*O que fazer*
Transcreva, do texto sobre o desfile da Jardim das Palmeiras, o trecho que vai de "Nunca é tarde" a "Jardim das Palmeiras.".

*Bloco de texto*
..........

As matriarcas do axé comandaram a passarela ao longo do desfile da escola de samba Jardim das Palmeiras, que homenageou mães de santo e protestou contra o racismo religioso. A única representante de São José se apresentou na madrugada deste domingo (2), a partir de 1h10, na Passarela Nego Quirido.

Jardim das Palmeiras levou luta anti-racismo e exaltou mães de santo no Carnaval 2025 de Florianópolis – Foto: Mafalda Press/ND
A comissão de frente trouxe uma coreografia que mostrava mães de santo seguindo em frente mesmo diante de ataques contra religiões de matriz africana. O desfile da Jardim das Palmeiras teve uma predominância de mulheres no desfile, seguindo o que propunha o enredo, que exalta o protagonismo feminino em religiões de matriz africana.
Uma grande ala de baianas deu força para o samba-enredo da escola. As mulheres representavam as matriarcas do axé e, vestidas de branco, tinham guardiãs no início e no fim da ala. Elas representavam as Iyakekerê, conhecidas como mães-pequenas, a segunda pessoa mais importante no terreiro após as mães de santo.
Nunca é tarde para realizar o sonho
Aos 84 anos, Mariana Raimundo realizou o sonho de desfilar como baiana em uma escola de samba no desfile da Jardim das Palmeiras.

..........

*Seção de dados*
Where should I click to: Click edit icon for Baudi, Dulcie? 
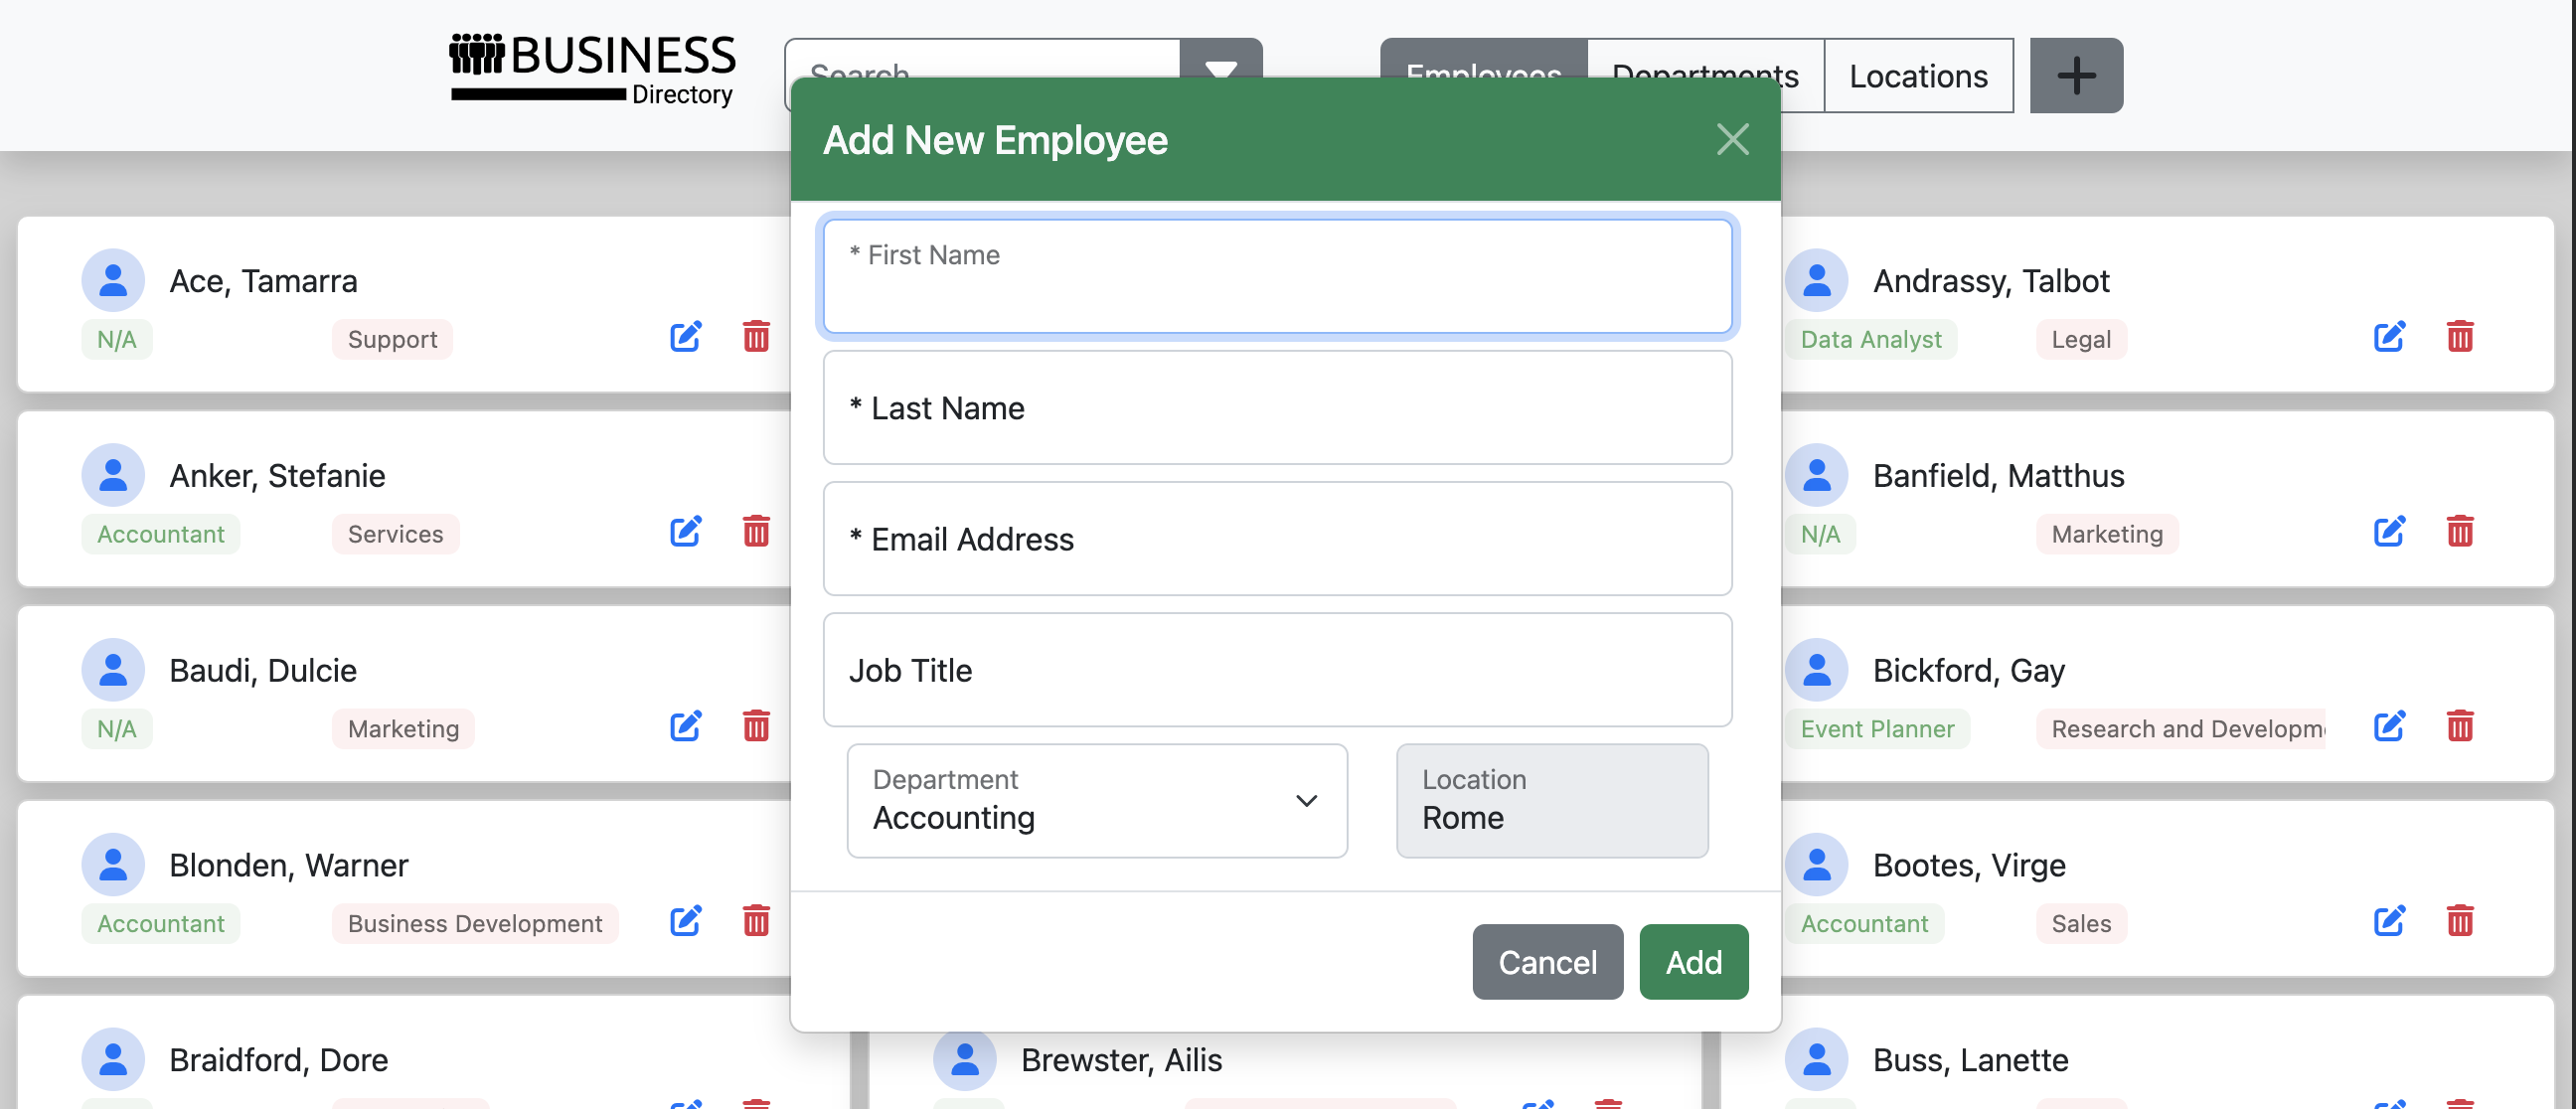pyautogui.click(x=685, y=726)
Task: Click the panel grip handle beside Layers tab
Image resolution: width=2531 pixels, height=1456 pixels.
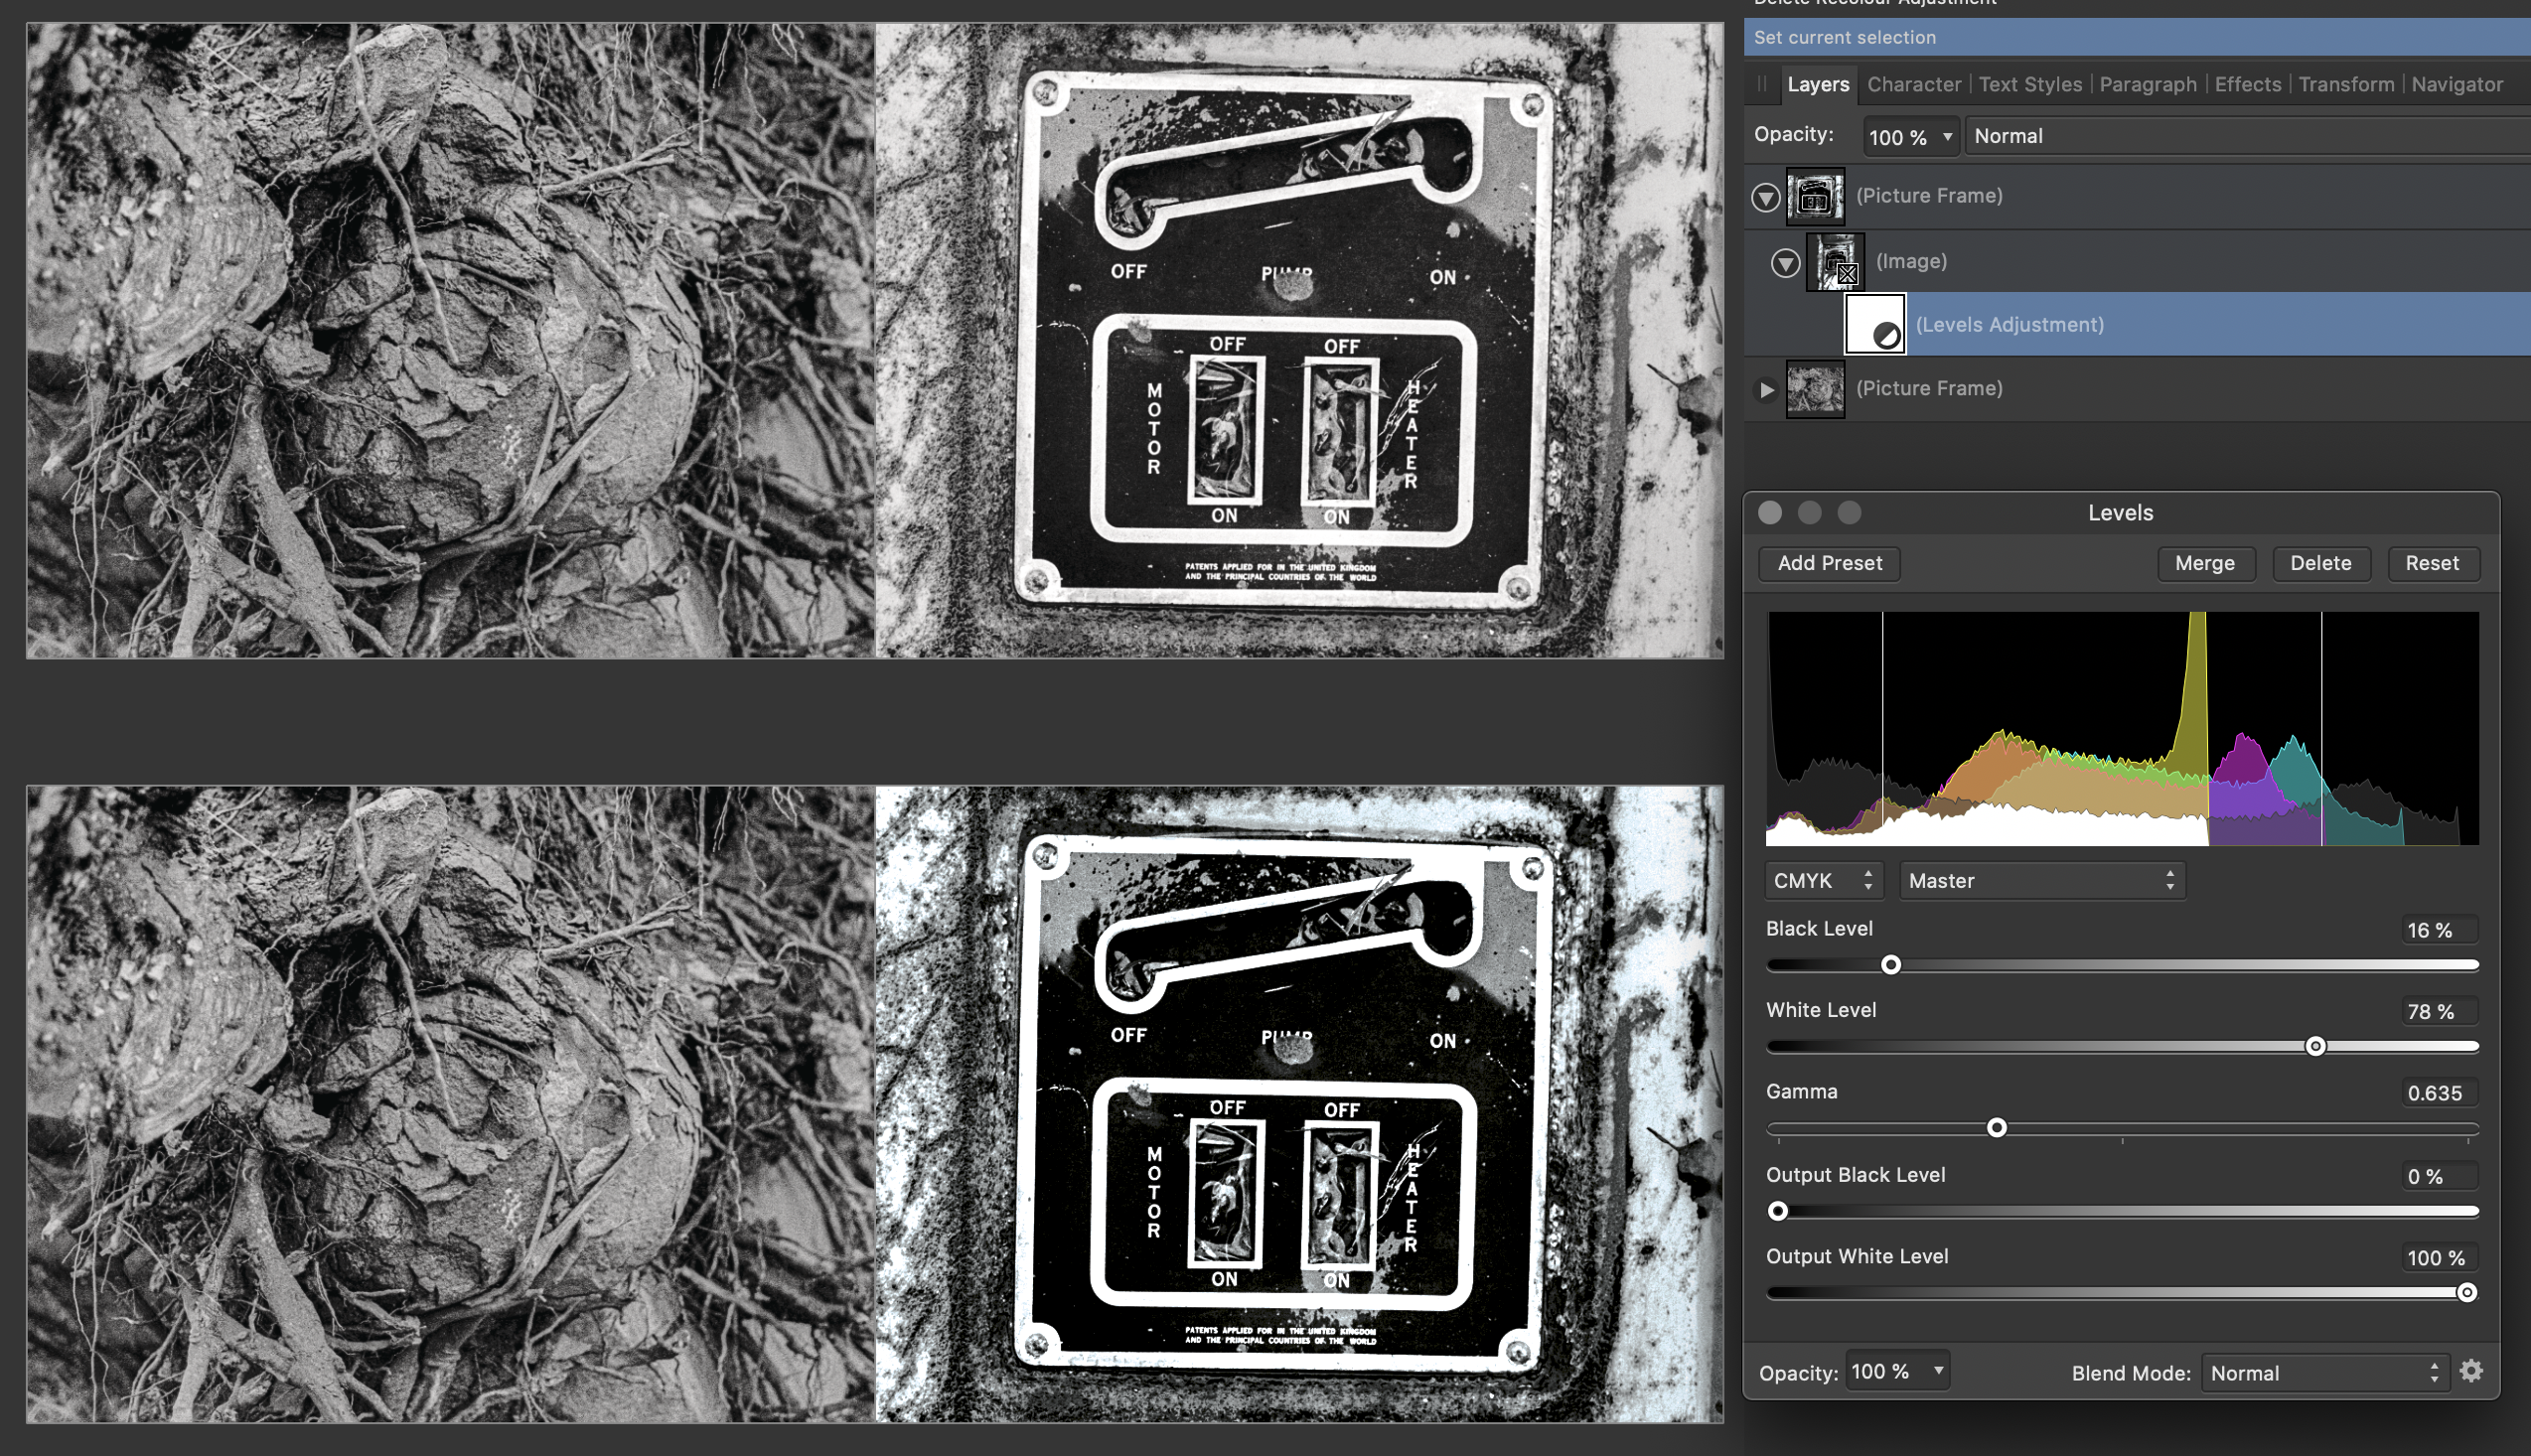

..........

*Resposta*
Nunca é tarde para realizar o sonho
Aos 84 anos, Mariana Raimundo realizou o sonho de desfilar como baiana em uma escola de samba no desfile da Jardim das Palmeiras.